En 1590, Henri IV conquiert son royaume, il apporte au pays sa stabilité politique en apaisant le conflit religieux qui le divise et pose les bases d’une véritable économie agraire. Ce rassemblement condamne les petites baronnies à se rallier définitivement à la couronne. Si les châteaux fort s’érigent en période d’instabilité, ils font les frais des réunifications, n’importe quel monarque absolu ne peut accepter de tels potentiels nids de résistance. Richelieu et Louis XIII poursuivront l’œuvre de démolition amorcée par leur prédécesseur. Vous l’aurez compris, Lavardin, bien qu’appartenant à ses ancêtres les Bourbon-Vendôme, n’échappera pas au sort des poches de résistance combattues par Henri de Navarre : le démantèlement. La ruine a 300 ans et demeure vraiment impressionnante, sa position sur une crête rocheuse au-dessus du Loir accentue ce sentiment de puissance. Dans le paysage tout n’est que collines apaisantes, lorsque tu arrives au village cette haute dentelle de ruines blanches, dont le donjon culminant à plus de 26m, se détache de son amphithéatre de verdure. En empruntant la petite route qui longe le fossé et la première enceinte, un premier regard explique les trois niveaux couronnés par ces hautes murailles.
Certainement à l’origine du fort actuel, une tour quadrangulaire épaulée par des contreforts plats, illustrerait les premières mentions d’un bâtiment construit au XIe. Vers 1130 les comtes de Vendôme récupèrent le domaine, il passe aux Bourbon en 1364 lors du mariage de Catherine de Vendôme avec Jean de Bourbon. Les grands remaniements du site datent de cette époque : la façade du châtelet d’entrée sur l’enceinte basse, la transformation du donjon en habitation cossue avec un bel escalier à vis dans l’une de ses tours d’angle du XIIe.
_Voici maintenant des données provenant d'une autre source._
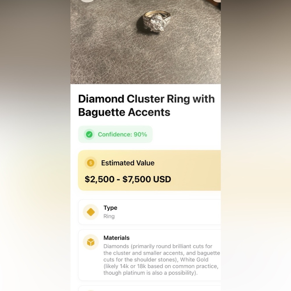
Task: Tap the yellow diamond-shaped Type icon
Action: [91, 212]
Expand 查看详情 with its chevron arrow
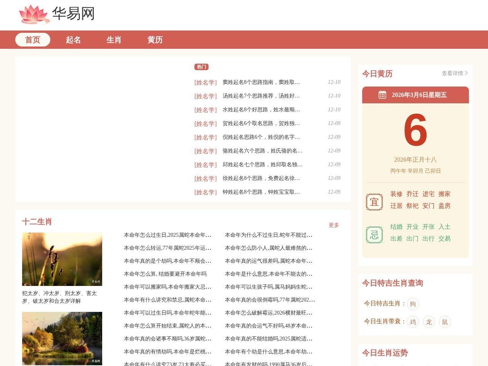488x366 pixels. pyautogui.click(x=454, y=73)
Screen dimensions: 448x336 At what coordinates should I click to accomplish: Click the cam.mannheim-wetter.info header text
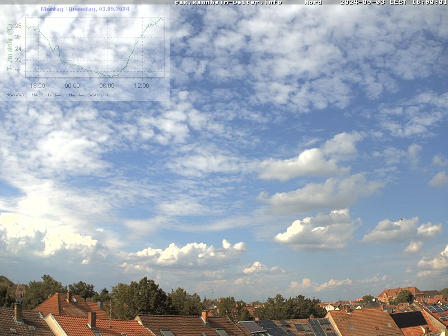click(228, 2)
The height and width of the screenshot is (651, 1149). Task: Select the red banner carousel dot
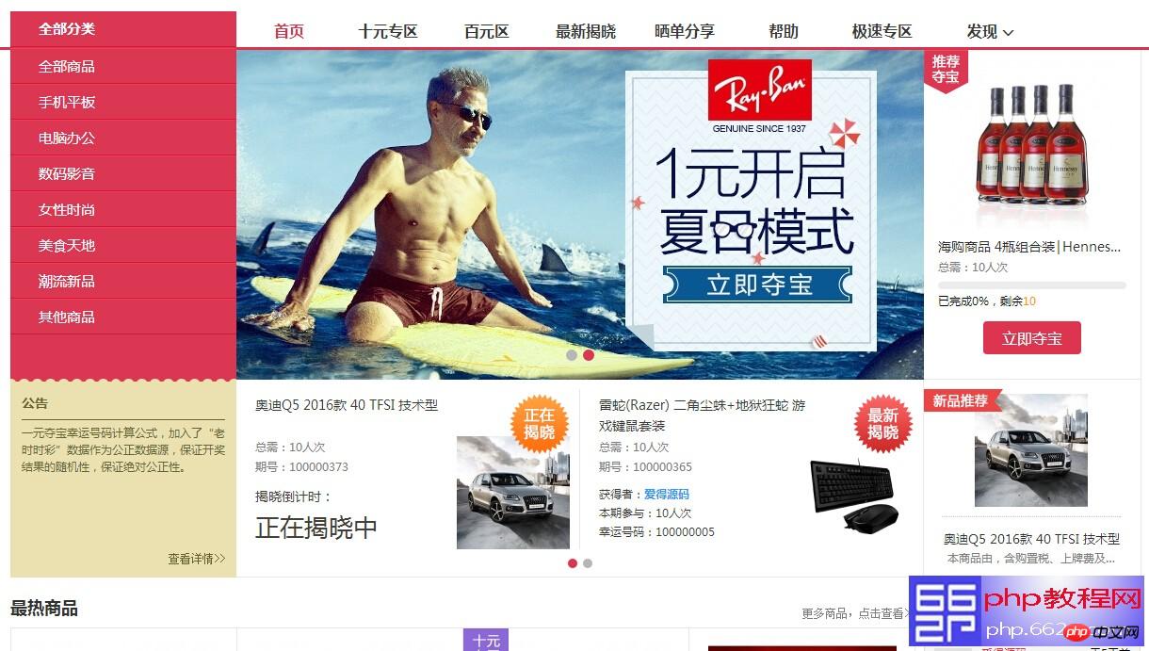589,356
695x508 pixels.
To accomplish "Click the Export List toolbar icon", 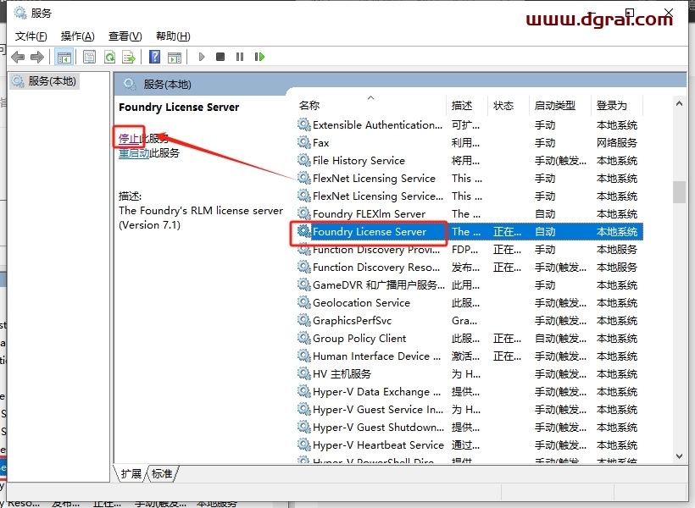I will click(129, 57).
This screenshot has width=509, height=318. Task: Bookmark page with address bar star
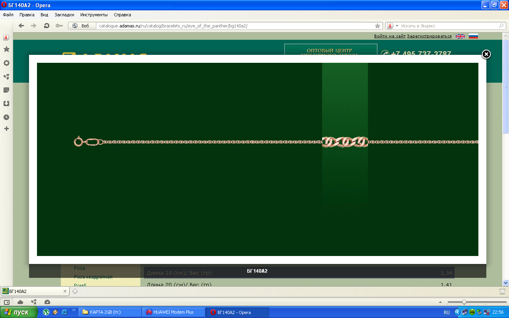[x=378, y=26]

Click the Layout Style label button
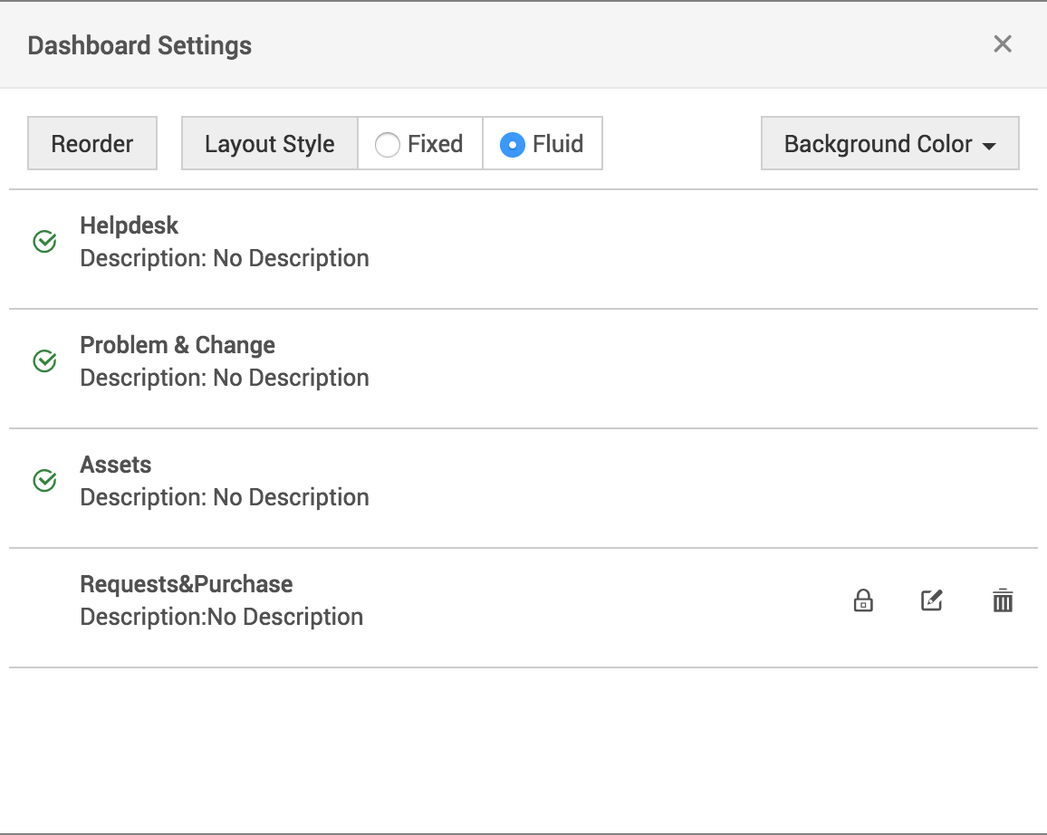click(x=269, y=144)
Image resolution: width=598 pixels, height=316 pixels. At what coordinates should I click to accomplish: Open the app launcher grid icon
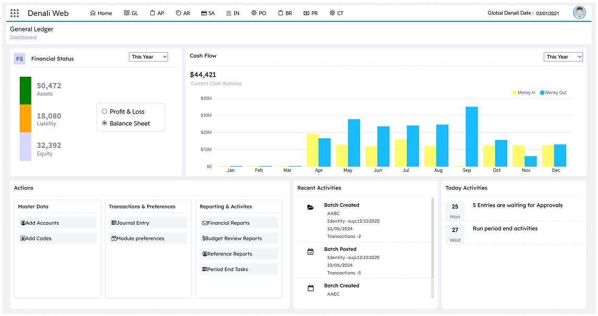coord(15,13)

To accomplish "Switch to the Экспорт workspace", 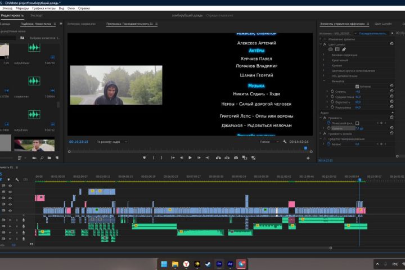I will 36,15.
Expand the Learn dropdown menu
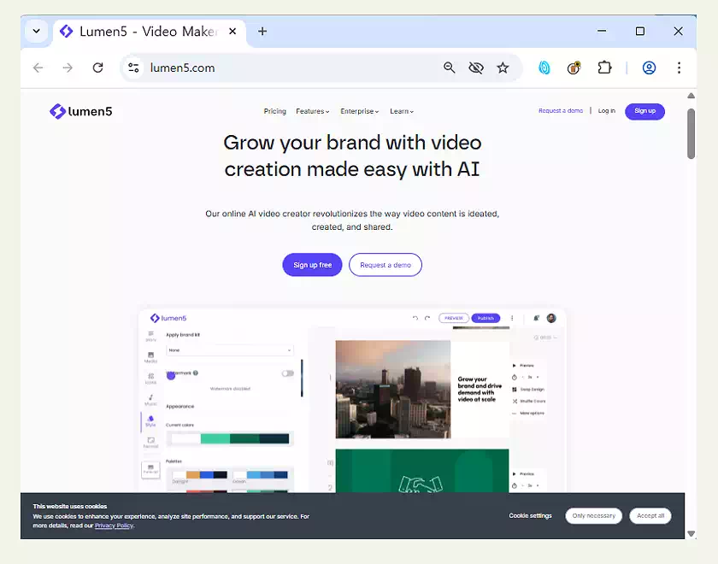Viewport: 718px width, 564px height. [x=402, y=111]
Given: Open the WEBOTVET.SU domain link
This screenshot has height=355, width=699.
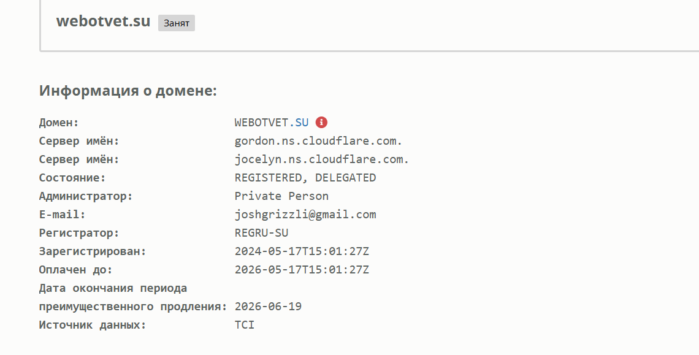Looking at the screenshot, I should pyautogui.click(x=272, y=123).
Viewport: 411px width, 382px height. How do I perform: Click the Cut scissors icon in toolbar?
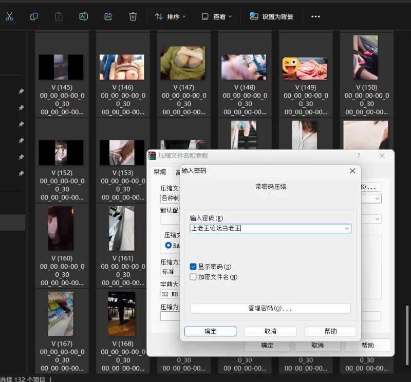(9, 16)
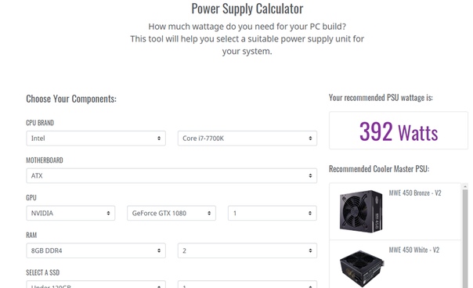Open the GeForce GTX 1080 dropdown
The width and height of the screenshot is (473, 288).
172,213
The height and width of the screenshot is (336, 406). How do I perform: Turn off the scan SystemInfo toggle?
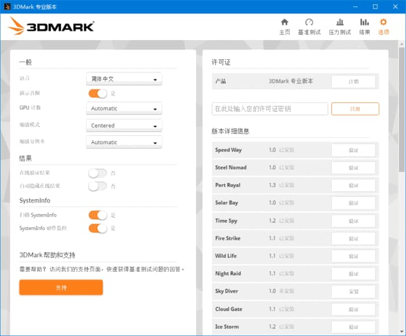point(98,215)
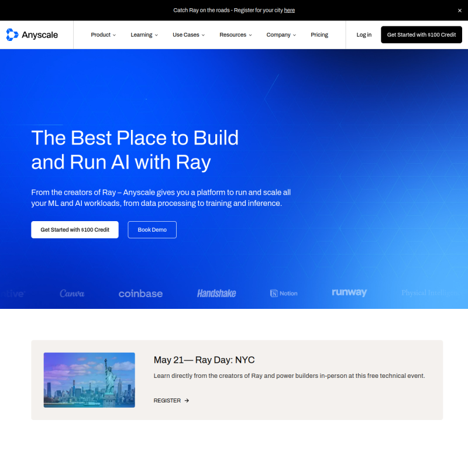Click the Coinbase logo

[140, 293]
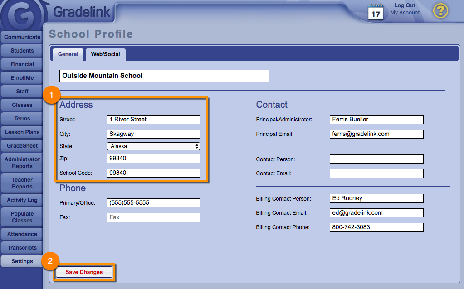
Task: Open the GradeSheet sidebar item
Action: tap(22, 146)
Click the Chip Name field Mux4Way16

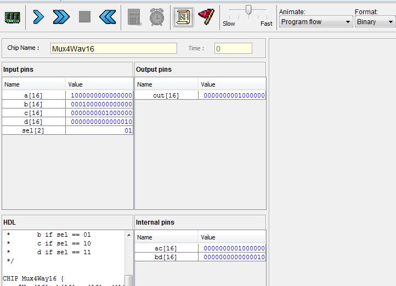pos(114,49)
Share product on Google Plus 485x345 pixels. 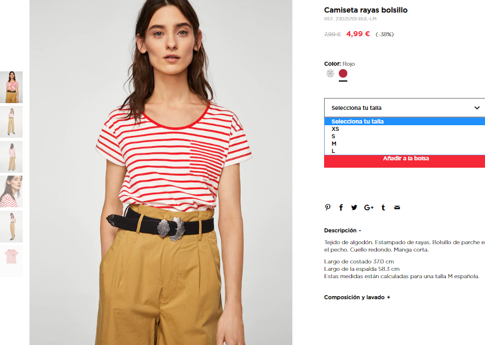369,207
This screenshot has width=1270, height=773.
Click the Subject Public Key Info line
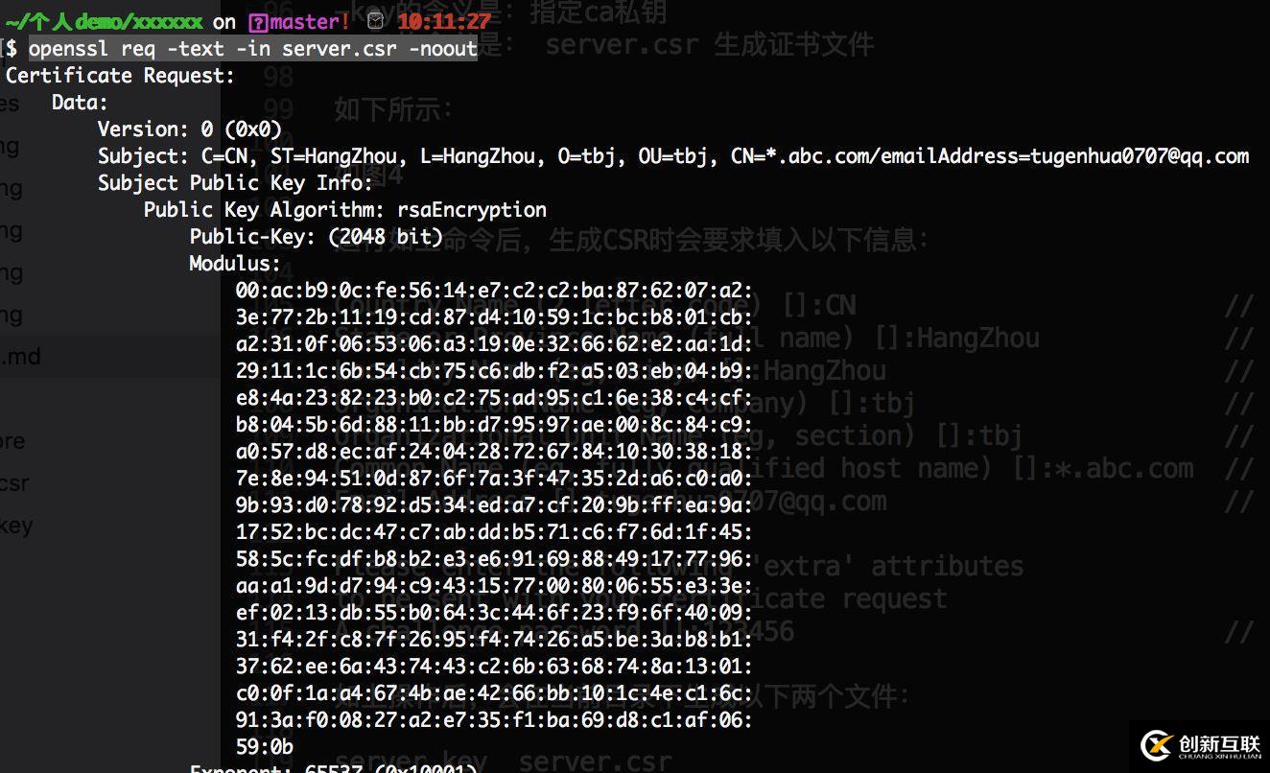click(x=235, y=182)
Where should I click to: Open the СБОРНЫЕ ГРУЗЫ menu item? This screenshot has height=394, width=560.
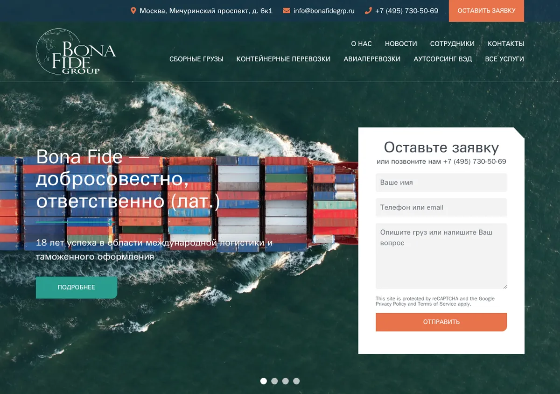pyautogui.click(x=196, y=59)
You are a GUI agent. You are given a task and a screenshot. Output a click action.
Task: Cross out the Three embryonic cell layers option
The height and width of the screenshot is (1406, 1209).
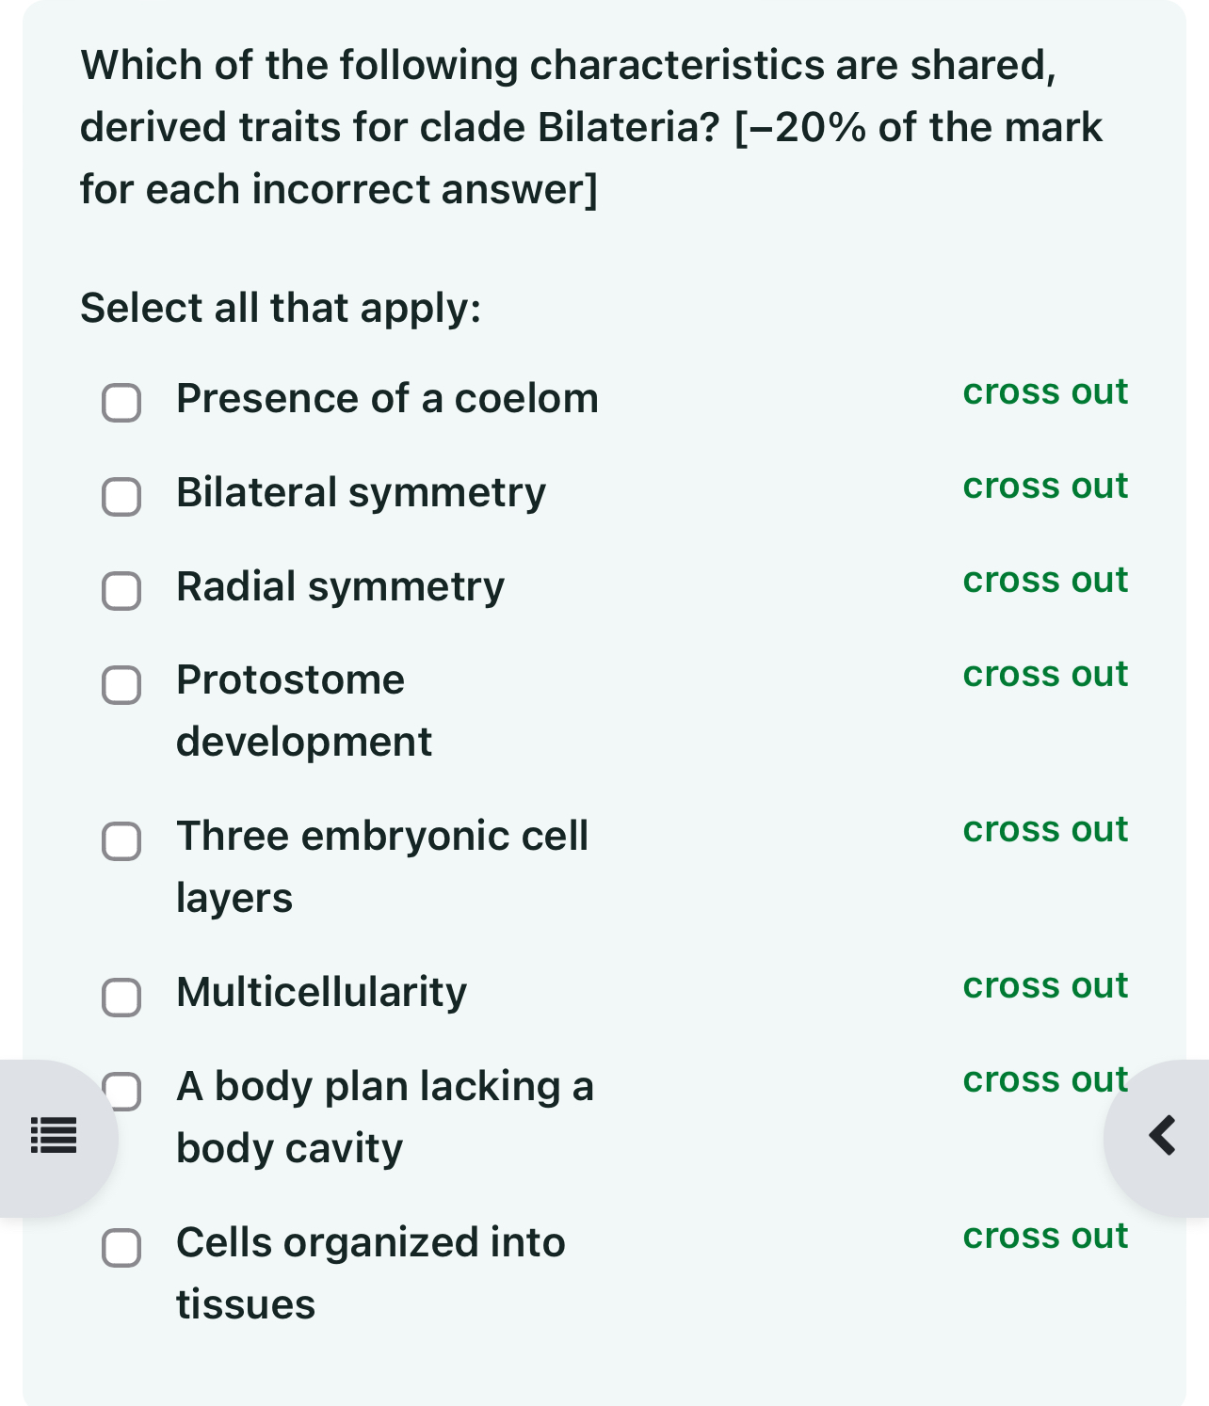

Toujours en place, sa décoration ostentatoire en voûtes d’ogive ne supporte rien, les marches reposant sur un pilier central. En 1990, l’accès libre au site était interdit, plein chantier. Dans l’enchevêtrement des ruines, les niveaux se confondent, mécaniquement tu montes vers le donjon, belle vue sur le village juste en dessous, le Loir coule paisible. Les murs restés debout ont conservé leurs beaux mâchicoulis, à la bretonne, sur console pyramidale, et leurs décors luxueux de la fin du XIVe : superbes baies géminées, grandes cheminées, planchers sur voûtes d’ogive. Epars, d’autres restes défensifs : le mur chemise du XIIe au dos du donjon, une motte au milieu du grand fossé barrant l’éperon. Derniers aménagements du site datés du XVe au niveau intermédiaire : un logis seigneurial desservi par un second escalier à vis, une cuisine et une chapelle très ruinées. Avant de repartir passe au village, ça sent bon la France de Simenon. Lavardin est à proximité de Vendôme. R.C.